Your goal:
Reproduce verbatim the line where "Given: Choose 自定义文件夹 output option" occurs, along with all following lines down to the last line of the data.

↓

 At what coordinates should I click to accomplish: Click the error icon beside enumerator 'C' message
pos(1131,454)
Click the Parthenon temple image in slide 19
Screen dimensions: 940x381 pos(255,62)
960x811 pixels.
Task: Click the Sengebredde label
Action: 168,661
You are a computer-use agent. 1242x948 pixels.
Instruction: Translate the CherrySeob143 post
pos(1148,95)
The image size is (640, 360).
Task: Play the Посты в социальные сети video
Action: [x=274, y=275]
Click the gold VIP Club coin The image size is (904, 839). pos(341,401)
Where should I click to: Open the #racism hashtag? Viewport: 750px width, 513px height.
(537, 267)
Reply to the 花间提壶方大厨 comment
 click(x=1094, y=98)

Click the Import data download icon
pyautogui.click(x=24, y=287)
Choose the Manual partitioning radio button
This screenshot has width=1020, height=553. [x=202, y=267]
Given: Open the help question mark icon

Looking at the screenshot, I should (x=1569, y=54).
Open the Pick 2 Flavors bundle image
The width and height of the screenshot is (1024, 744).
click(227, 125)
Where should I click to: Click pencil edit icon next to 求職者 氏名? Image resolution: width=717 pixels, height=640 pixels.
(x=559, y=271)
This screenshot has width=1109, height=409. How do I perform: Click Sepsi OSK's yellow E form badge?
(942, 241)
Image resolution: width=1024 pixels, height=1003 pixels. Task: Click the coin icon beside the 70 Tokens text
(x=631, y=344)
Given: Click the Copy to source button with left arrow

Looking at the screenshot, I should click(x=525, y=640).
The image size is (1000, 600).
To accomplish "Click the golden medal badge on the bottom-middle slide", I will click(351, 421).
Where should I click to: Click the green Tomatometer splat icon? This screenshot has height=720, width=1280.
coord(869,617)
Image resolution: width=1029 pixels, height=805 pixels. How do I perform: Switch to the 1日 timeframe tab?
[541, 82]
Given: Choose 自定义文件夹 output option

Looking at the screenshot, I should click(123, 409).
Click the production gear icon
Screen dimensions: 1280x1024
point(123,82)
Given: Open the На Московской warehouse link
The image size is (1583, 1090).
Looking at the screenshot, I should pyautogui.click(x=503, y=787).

↑

Output for this exercise:
Given: Choose 自定义文件夹 output option

Looking at the screenshot, I should click(123, 409).
Click the production gear icon
Screen dimensions: 1280x1024
point(123,82)
Given: Open the На Московской warehouse link
The image size is (1583, 1090).
Looking at the screenshot, I should pyautogui.click(x=503, y=787).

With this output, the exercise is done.